The problem: Set down exactly, and only, the lines from the one with "At what coordinates should I click to accomplish: Click" to the final line of the entries, both included.

Recorded data:
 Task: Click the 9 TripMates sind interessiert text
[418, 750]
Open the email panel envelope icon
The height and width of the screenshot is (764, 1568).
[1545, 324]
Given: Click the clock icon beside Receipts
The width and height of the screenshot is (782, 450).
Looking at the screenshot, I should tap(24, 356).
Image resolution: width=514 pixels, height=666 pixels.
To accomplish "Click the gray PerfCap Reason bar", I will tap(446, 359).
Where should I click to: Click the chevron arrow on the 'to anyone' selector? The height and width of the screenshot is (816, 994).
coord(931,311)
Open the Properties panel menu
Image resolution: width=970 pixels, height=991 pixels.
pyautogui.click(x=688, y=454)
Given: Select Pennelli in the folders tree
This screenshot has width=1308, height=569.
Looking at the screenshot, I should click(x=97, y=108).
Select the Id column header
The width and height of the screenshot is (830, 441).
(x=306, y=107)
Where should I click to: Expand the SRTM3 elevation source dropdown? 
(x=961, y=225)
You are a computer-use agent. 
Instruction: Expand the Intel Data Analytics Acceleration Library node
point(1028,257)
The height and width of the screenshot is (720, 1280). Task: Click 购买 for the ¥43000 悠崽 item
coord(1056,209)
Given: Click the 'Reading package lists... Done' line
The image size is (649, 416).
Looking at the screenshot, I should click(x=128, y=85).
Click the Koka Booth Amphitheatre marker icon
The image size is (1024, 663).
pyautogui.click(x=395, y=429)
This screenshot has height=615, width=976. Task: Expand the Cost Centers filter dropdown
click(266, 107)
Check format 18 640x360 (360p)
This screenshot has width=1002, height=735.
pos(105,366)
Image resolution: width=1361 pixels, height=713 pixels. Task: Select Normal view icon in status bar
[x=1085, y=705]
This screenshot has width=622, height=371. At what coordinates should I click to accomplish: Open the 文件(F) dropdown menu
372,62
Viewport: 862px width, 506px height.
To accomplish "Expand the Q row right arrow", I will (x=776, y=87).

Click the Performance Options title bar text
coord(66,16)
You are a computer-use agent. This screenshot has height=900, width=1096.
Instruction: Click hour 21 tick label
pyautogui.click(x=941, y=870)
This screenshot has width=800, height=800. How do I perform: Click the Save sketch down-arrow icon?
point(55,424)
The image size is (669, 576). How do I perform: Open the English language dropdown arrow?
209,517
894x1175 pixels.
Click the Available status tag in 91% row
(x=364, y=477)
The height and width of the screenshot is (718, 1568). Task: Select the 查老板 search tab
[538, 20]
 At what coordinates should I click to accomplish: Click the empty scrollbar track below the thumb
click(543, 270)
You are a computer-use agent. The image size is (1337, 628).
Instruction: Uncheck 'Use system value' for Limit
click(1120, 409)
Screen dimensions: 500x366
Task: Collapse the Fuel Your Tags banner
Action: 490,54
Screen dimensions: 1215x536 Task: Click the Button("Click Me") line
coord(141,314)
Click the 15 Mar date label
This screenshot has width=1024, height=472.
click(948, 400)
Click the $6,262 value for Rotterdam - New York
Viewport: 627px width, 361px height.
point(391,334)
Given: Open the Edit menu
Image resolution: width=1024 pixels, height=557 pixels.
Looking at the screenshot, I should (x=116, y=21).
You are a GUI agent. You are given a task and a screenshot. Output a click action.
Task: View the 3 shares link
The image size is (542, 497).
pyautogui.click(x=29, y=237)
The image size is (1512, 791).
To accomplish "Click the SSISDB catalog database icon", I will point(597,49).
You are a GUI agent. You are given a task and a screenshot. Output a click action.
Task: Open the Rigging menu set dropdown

Exercise solution:
 At what coordinates should I click to accomplish: Click the empty scrollbar track below the thumb
click(543, 270)
You are a computer-use agent. The image size is (1337, 628).
Instruction: Uncheck 'Use system value' for Limit
click(1120, 409)
Screen dimensions: 500x366
Task: Collapse the Fuel Your Tags banner
Action: 490,54
Screen dimensions: 1215x536 Task: Click the Button("Click Me") line
coord(141,314)
Click the 15 Mar date label
This screenshot has width=1024, height=472.
click(948, 400)
Click the $6,262 value for Rotterdam - New York
Viewport: 627px width, 361px height.
point(391,334)
Given: Open the Edit menu
Image resolution: width=1024 pixels, height=557 pixels.
Looking at the screenshot, I should (x=116, y=21).
You are a GUI agent. You are given a task and a screenshot. Output a click action.
Task: View the 3 shares link
The image size is (542, 497).
pyautogui.click(x=29, y=237)
The image size is (1512, 791).
To accomplish "Click the SSISDB catalog database icon", I will point(597,49).
You are a GUI agent. You are given a task and a screenshot. Output a click action.
Task: Open the Rigging menu set dropdown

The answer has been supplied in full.